Every single one of these has a specific way it handles the workload you assign to it. And at the core, this is all about managing multiple tasks and distributing them across the threads that are actually available.
So how do these defaults behave when there’s heavy workload or sudden spike?
That is what we are going to discuss in this post.
We will break down the hidden behaviors of these “default” concurrency utilities, and the key things you must consider before using them in code that can see real production pressure.
The Capacity Saturation Question
Every system is limited, and resources like CPU, memory, and threads are not infinitely available. So what happens when your incoming requests exceed your available capacity?

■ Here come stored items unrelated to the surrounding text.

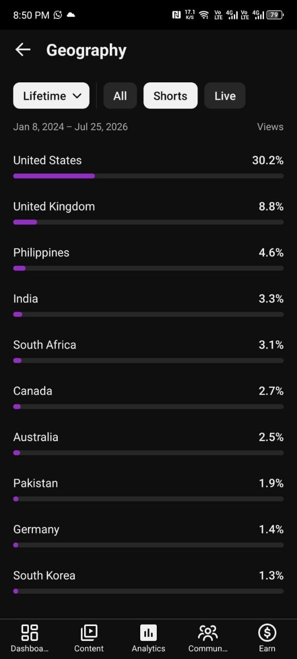Open the Community people icon
The height and width of the screenshot is (659, 297).
pyautogui.click(x=208, y=632)
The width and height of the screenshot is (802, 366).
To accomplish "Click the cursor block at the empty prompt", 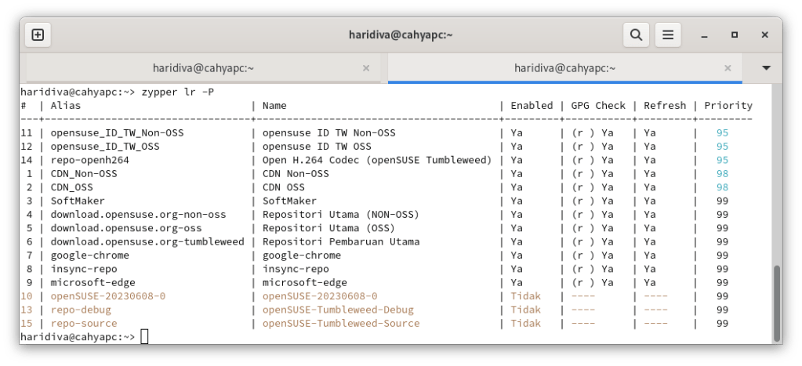I will pos(144,337).
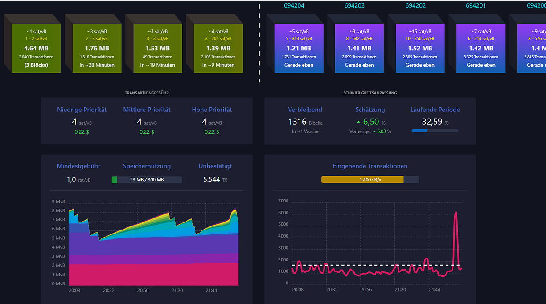
Task: Open mined block with 3.325 Transaktionen
Action: [x=481, y=48]
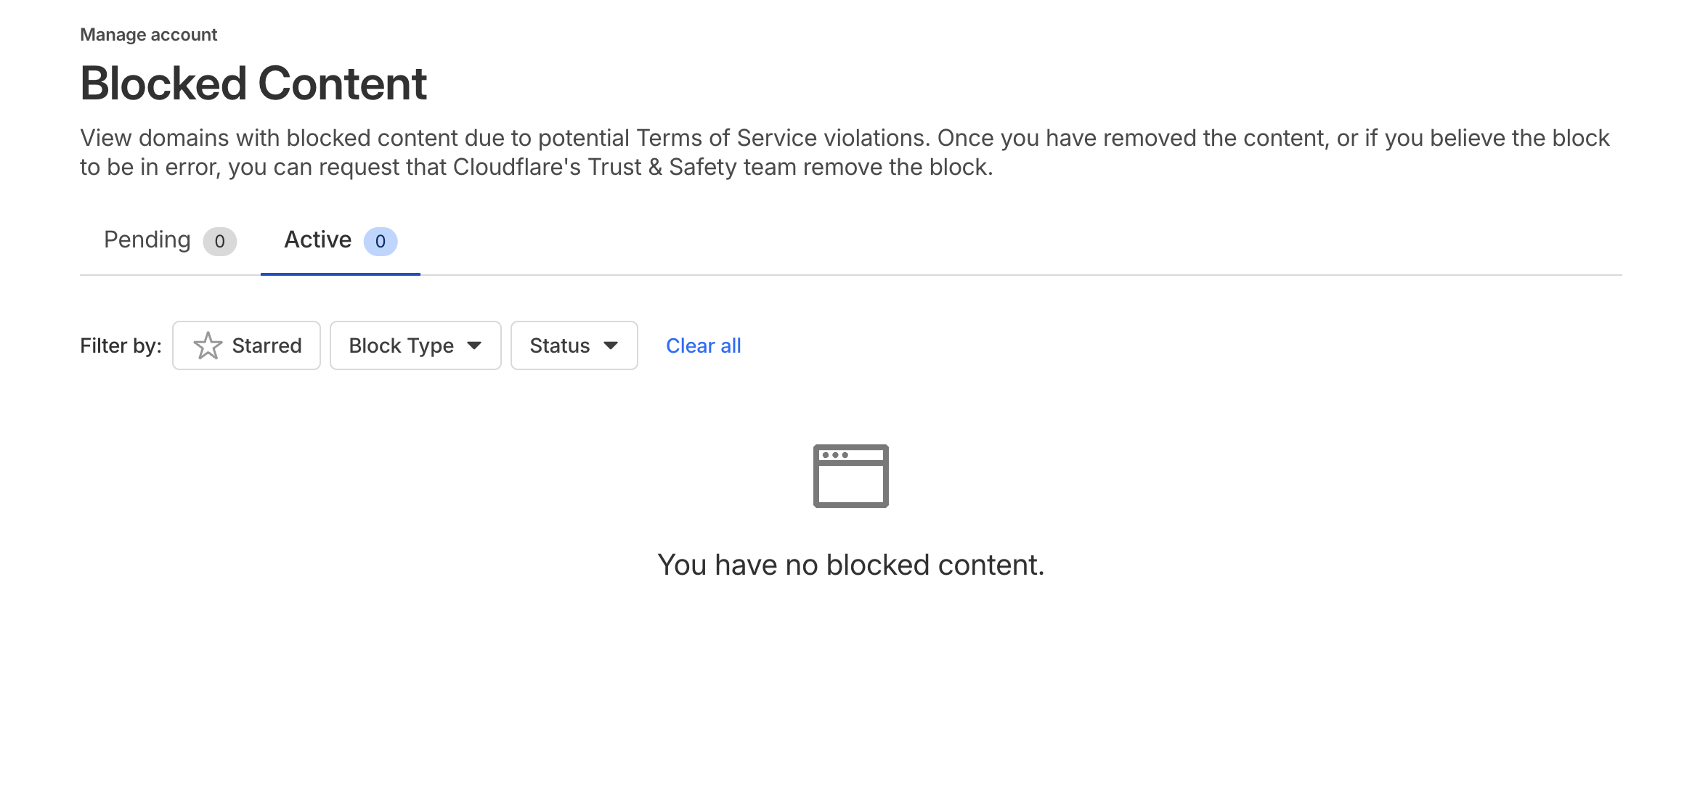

Whatever concurrency choice you made, your system must answer that question. When more tasks arrive and the available threads are already busy, it has only a few options: it can create more threads, it can queue the tasks somewhere, or it can reject work and push back.

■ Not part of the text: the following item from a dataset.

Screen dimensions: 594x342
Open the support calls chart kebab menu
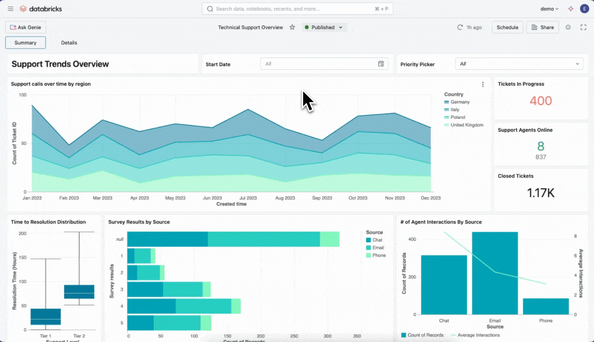(483, 85)
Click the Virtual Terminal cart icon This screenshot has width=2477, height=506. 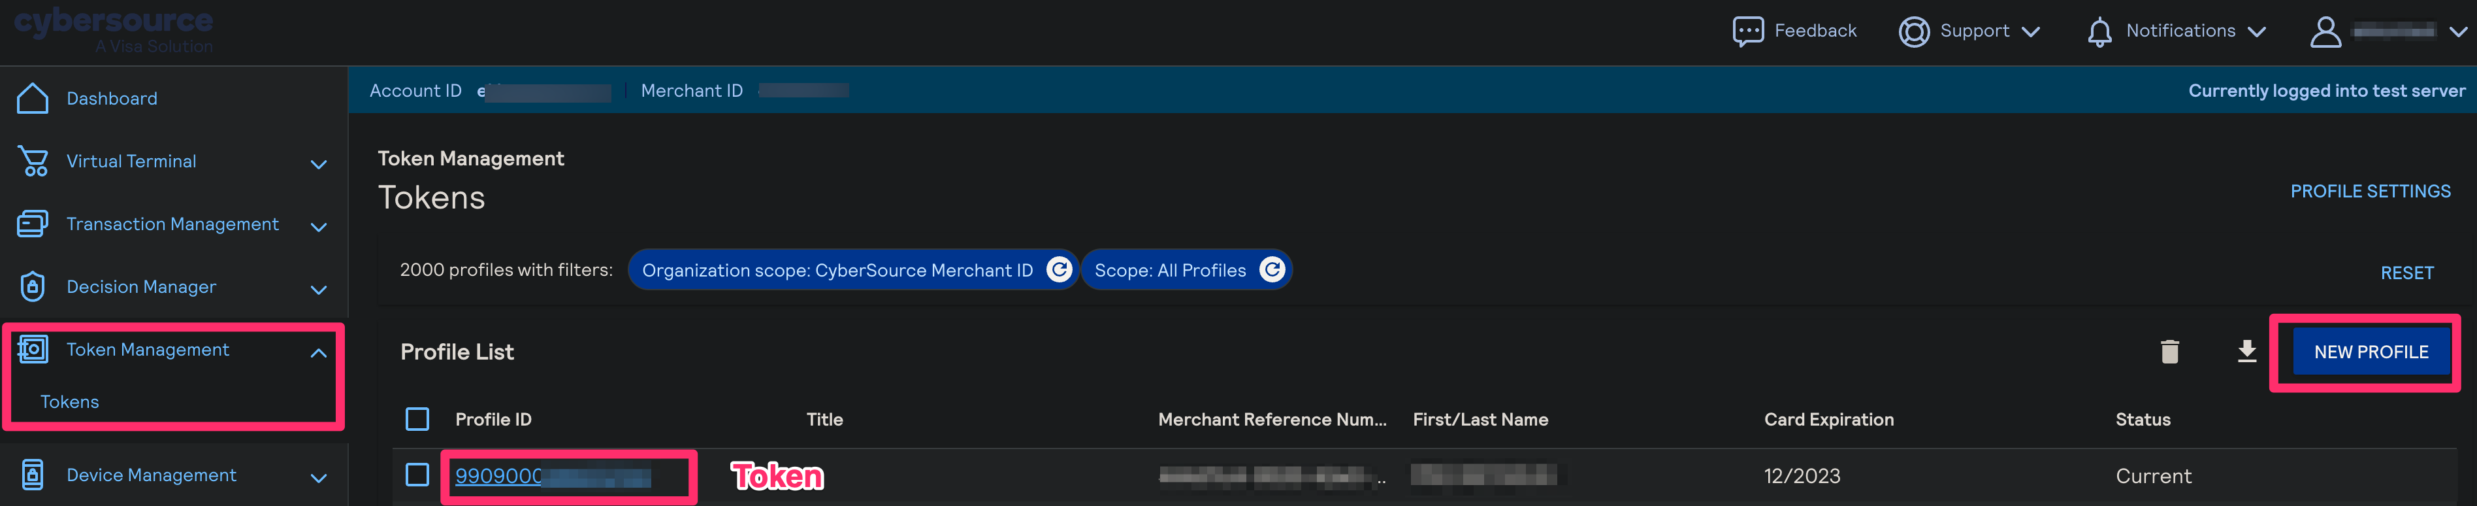point(33,161)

Now let’s see the exact behavior of the JDK defaults we mentioned.
Exposing the Default Overload Behaviors
CompletableFuture.supplyAsync(…)
Now, this is a very common production code :
CompletableFuture.supplyAsync(() -> callRemote());
If you don’t pass an Executor, the JDK picks one for you. And the default is the common ForkJoin pool: ForkJoinPool.commonPool(). This means you are not creating a private pool for this work. You are submitting to a pool that is shared across the entire JVM process. And other things can use it too, including other CompletableFuture calls and, typically, parallel stream work.
Now, if your async work is CPU-bound and short, the common pool can be fine. But most times, callRemote() is not CPU work. It blocks. It waits on network, disk, database, locks, or timeouts.

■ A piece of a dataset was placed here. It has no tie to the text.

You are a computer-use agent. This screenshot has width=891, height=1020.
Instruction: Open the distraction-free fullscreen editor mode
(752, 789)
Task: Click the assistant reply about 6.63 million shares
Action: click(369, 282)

So what happens when you have many tasks coming in and the common pool threads are already busy? The incoming tasks are forced to wait in the pool’s internal queues.
Also, because ForkJoinPool.commonPool() is a static resource shared across the entire JVM, pool saturation/starvation” in one section of your code can directly affect unrelated sections of your application. For example, if one feature submits slow blocking database calls and saturates the pool, a completely unrelated feature trying to process a list with parallelStream() is forced to wait in the exact same queue.
Also note: this is not limited to supplyAsync(). runAsync() behaves the same way when you don’t pass an executor.
How to Fix this:
If the work can block, stop using the implicit executor and pass your own:
ExecutorService ioPool = new ThreadPoolExecutor(
32, 32,
30, TimeUnit.SECONDS,
new ArrayBlockingQueue<>(10_000),
new ThreadPoolExecutor.CallerRunsPolicy()
);
CompletableFuture.supplyAsync(this::callRemote, ioPool);
// same idea for runAsync(...)
Here we have isolated this blocking task to its own dedicated pool of 32 threads with a strict 10,000-item queue to prevent resource starvation. If that queue reaches capacity, the system forces the submitting thread to execute the task itself, providing an automatic backpressure mechanism until the pool has available slots.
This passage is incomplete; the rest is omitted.